** EXERCISE **
Every line of the data below should be printed exactly. Nothing may be dropped.

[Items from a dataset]
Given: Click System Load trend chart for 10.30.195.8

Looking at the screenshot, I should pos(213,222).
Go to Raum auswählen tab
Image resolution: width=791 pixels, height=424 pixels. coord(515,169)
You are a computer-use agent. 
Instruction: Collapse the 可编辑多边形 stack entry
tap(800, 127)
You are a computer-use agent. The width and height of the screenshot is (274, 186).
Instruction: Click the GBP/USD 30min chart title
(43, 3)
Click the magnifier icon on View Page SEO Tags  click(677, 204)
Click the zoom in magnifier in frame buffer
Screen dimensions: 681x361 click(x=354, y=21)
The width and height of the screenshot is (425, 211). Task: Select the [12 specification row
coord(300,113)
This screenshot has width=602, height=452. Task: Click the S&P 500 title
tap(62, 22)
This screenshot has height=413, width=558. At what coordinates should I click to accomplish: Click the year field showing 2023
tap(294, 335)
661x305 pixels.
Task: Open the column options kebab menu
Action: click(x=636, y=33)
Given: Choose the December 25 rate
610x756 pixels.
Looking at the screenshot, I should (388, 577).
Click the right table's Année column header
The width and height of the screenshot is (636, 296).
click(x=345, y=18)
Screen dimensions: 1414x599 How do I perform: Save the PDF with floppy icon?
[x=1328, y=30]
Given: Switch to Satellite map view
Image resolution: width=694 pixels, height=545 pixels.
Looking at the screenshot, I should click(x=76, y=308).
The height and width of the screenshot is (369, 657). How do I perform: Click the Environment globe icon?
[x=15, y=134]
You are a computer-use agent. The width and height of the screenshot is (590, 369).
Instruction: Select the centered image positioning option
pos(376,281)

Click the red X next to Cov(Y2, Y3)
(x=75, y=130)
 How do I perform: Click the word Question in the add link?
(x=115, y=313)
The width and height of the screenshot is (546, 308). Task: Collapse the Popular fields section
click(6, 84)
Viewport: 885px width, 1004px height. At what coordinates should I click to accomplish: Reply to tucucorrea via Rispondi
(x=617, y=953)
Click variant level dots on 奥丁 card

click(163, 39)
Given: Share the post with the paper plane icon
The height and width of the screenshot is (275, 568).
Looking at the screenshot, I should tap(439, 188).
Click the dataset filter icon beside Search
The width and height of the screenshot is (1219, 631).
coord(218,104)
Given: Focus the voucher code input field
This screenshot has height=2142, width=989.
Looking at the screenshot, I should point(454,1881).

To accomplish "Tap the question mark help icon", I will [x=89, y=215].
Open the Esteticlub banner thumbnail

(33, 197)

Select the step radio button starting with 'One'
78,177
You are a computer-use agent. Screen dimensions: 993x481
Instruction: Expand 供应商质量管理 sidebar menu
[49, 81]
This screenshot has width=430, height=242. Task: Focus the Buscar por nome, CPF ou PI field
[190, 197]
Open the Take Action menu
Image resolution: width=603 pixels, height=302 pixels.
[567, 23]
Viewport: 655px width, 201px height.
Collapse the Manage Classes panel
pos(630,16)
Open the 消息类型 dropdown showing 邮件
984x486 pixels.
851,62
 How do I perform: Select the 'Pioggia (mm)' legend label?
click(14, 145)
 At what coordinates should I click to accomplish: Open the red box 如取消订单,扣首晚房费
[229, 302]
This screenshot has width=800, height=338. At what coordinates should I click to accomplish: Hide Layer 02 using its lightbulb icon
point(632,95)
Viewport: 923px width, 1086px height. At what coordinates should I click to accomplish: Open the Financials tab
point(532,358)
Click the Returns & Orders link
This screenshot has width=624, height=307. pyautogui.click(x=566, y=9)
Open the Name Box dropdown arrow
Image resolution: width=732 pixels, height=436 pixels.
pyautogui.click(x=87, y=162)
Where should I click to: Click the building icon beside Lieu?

** WRITTEN RESPONSE **
Given: Click System Load trend chart for 10.30.195.8

Looking at the screenshot, I should pos(213,222).
Go to Raum auswählen tab
Image resolution: width=791 pixels, height=424 pixels. coord(515,169)
You are a computer-use agent. 
Instruction: Collapse the 可编辑多边形 stack entry
tap(800, 127)
You are a computer-use agent. The width and height of the screenshot is (274, 186).
Instruction: Click the GBP/USD 30min chart title
(43, 3)
Click the magnifier icon on View Page SEO Tags  click(677, 204)
Click the zoom in magnifier in frame buffer
Screen dimensions: 681x361 click(x=354, y=21)
The width and height of the screenshot is (425, 211). Task: Select the [12 specification row
coord(300,113)
This screenshot has width=602, height=452. Task: Click the S&P 500 title
tap(62, 22)
This screenshot has height=413, width=558. At what coordinates should I click to accomplish: Click the year field showing 2023
tap(294, 335)
661x305 pixels.
Task: Open the column options kebab menu
Action: click(x=636, y=33)
Given: Choose the December 25 rate
610x756 pixels.
Looking at the screenshot, I should (388, 577).
Click the right table's Année column header
The width and height of the screenshot is (636, 296).
click(x=345, y=18)
Screen dimensions: 1414x599 How do I perform: Save the PDF with floppy icon?
[x=1328, y=30]
Given: Switch to Satellite map view
Image resolution: width=694 pixels, height=545 pixels.
Looking at the screenshot, I should click(x=76, y=308).
The height and width of the screenshot is (369, 657). How do I perform: Click the Environment globe icon?
[x=15, y=134]
You are a computer-use agent. The width and height of the screenshot is (590, 369).
Instruction: Select the centered image positioning option
pos(376,281)

Click the red X next to Cov(Y2, Y3)
(x=75, y=130)
 How do I perform: Click the word Question in the add link?
(x=115, y=313)
The width and height of the screenshot is (546, 308). Task: Collapse the Popular fields section
click(6, 84)
Viewport: 885px width, 1004px height. At what coordinates should I click to accomplish: Reply to tucucorrea via Rispondi
(x=617, y=953)
Click variant level dots on 奥丁 card

click(163, 39)
Given: Share the post with the paper plane icon
The height and width of the screenshot is (275, 568).
Looking at the screenshot, I should tap(439, 188).
Click the dataset filter icon beside Search
The width and height of the screenshot is (1219, 631).
coord(218,104)
Given: Focus the voucher code input field
This screenshot has height=2142, width=989.
Looking at the screenshot, I should point(454,1881).

To accomplish "Tap the question mark help icon", I will [x=89, y=215].
Open the Esteticlub banner thumbnail

(33, 197)

Select the step radio button starting with 'One'
78,177
You are a computer-use agent. Screen dimensions: 993x481
Instruction: Expand 供应商质量管理 sidebar menu
[49, 81]
This screenshot has width=430, height=242. Task: Focus the Buscar por nome, CPF ou PI field
[190, 197]
Open the Take Action menu
Image resolution: width=603 pixels, height=302 pixels.
[567, 23]
Viewport: 655px width, 201px height.
Collapse the Manage Classes panel
pos(630,16)
Open the 消息类型 dropdown showing 邮件
984x486 pixels.
851,62
 How do I perform: Select the 'Pioggia (mm)' legend label?
click(14, 145)
 At what coordinates should I click to accomplish: Open the red box 如取消订单,扣首晚房费
[229, 302]
This screenshot has width=800, height=338. At what coordinates should I click to accomplish: Hide Layer 02 using its lightbulb icon
point(632,95)
Viewport: 923px width, 1086px height. At what coordinates should I click to accomplish: Open the Financials tab
point(532,358)
Click the Returns & Orders link
This screenshot has width=624, height=307. pyautogui.click(x=566, y=9)
Open the Name Box dropdown arrow
Image resolution: width=732 pixels, height=436 pixels.
pyautogui.click(x=87, y=162)
Where should I click to: Click the building icon beside Lieu?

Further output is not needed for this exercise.